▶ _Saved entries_
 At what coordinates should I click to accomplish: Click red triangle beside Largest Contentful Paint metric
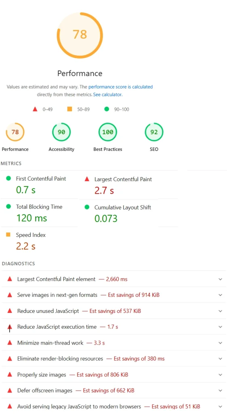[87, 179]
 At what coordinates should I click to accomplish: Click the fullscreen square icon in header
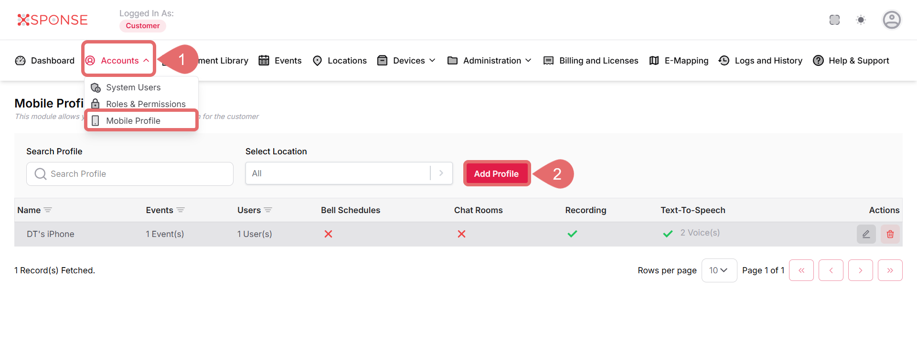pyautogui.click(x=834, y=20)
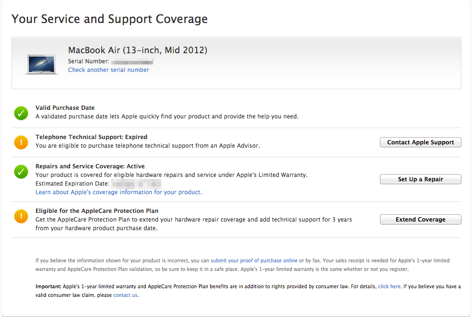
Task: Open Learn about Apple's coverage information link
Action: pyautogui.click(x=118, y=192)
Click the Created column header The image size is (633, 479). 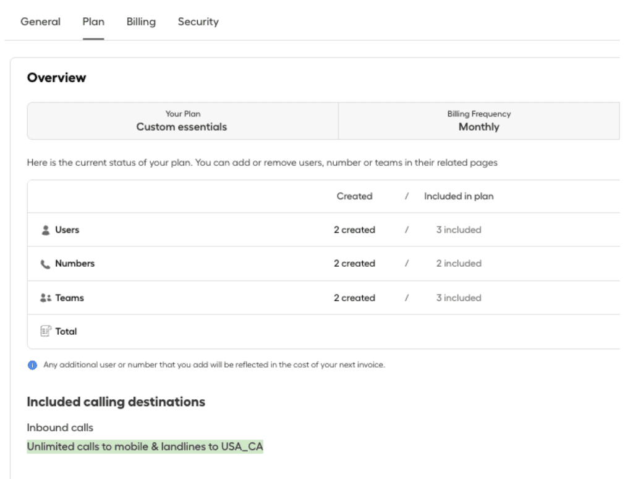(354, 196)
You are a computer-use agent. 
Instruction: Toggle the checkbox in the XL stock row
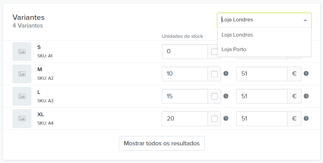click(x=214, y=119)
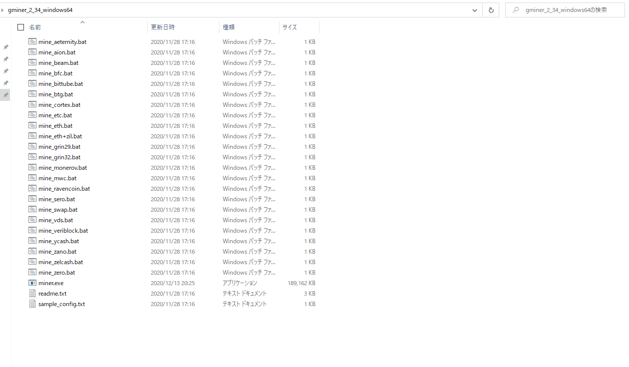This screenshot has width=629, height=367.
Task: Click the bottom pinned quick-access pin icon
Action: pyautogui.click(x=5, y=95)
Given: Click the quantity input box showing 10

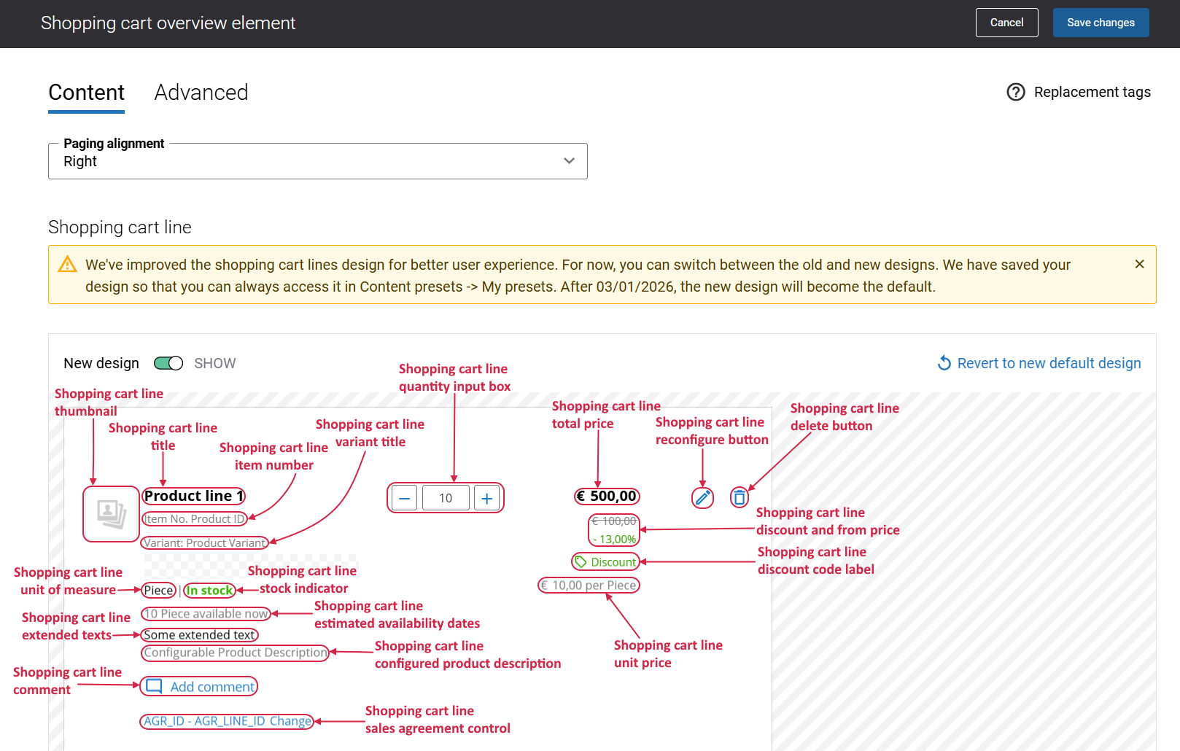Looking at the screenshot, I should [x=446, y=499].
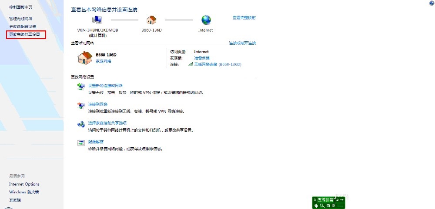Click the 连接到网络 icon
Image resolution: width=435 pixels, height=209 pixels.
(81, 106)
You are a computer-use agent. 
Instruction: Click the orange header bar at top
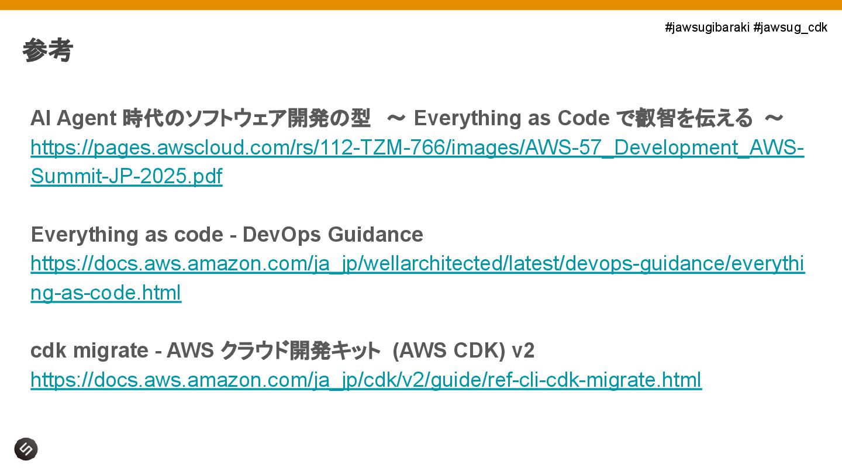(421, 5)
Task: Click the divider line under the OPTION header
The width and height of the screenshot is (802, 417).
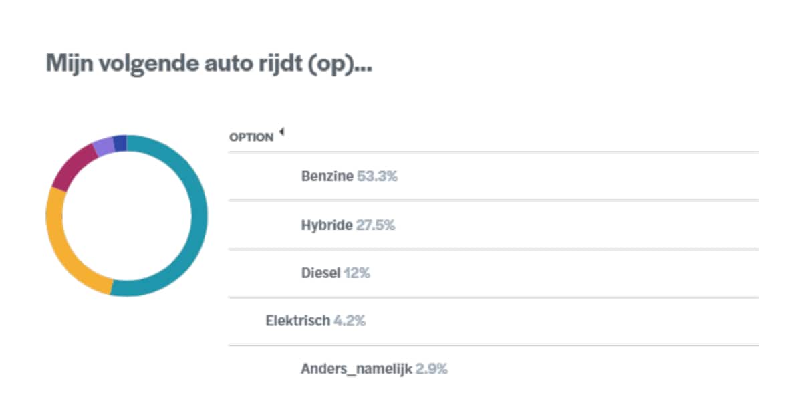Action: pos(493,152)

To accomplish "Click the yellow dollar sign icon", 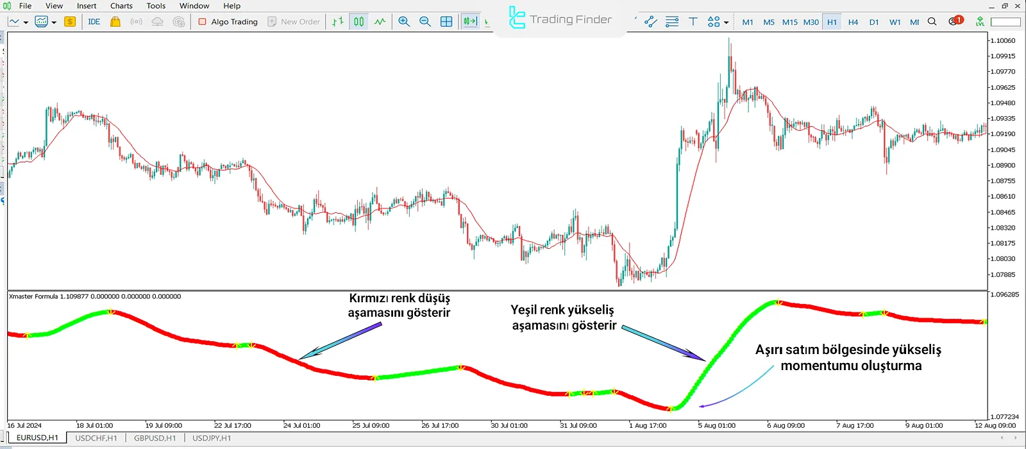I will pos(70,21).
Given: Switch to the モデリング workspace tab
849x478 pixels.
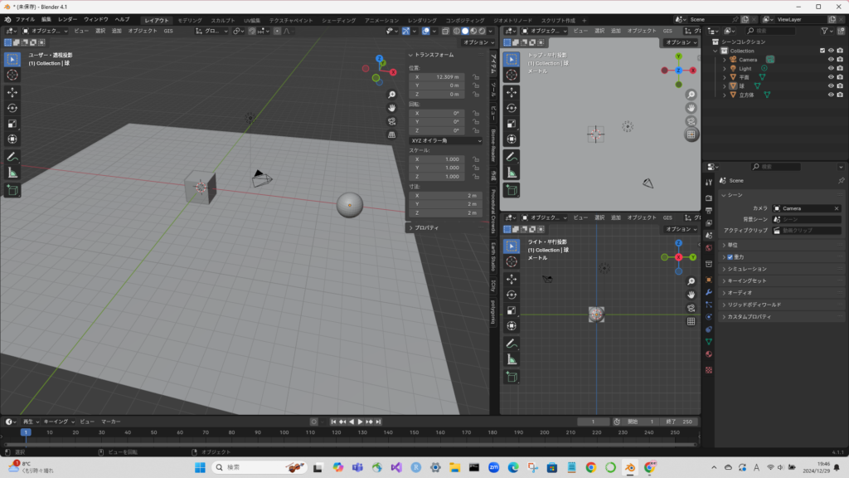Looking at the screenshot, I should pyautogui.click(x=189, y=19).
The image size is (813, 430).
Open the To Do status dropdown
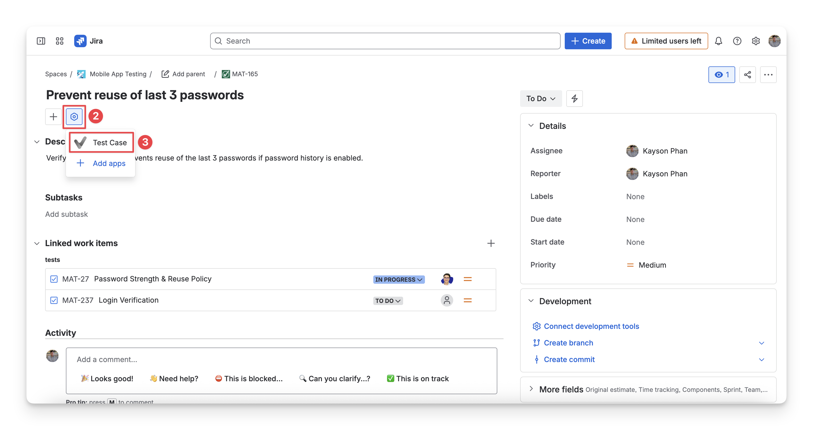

▶ _WORK ITEM_
Write out exactly the stretch of lines that begins with the line containing "849x478 pixels." and ends with the last line of the records above, leaving out the pictures.

▶ _RESPONSE AREA_
849x478 pixels.
Looking at the screenshot, I should pyautogui.click(x=189, y=19).
The image size is (813, 430).
Open the To Do status dropdown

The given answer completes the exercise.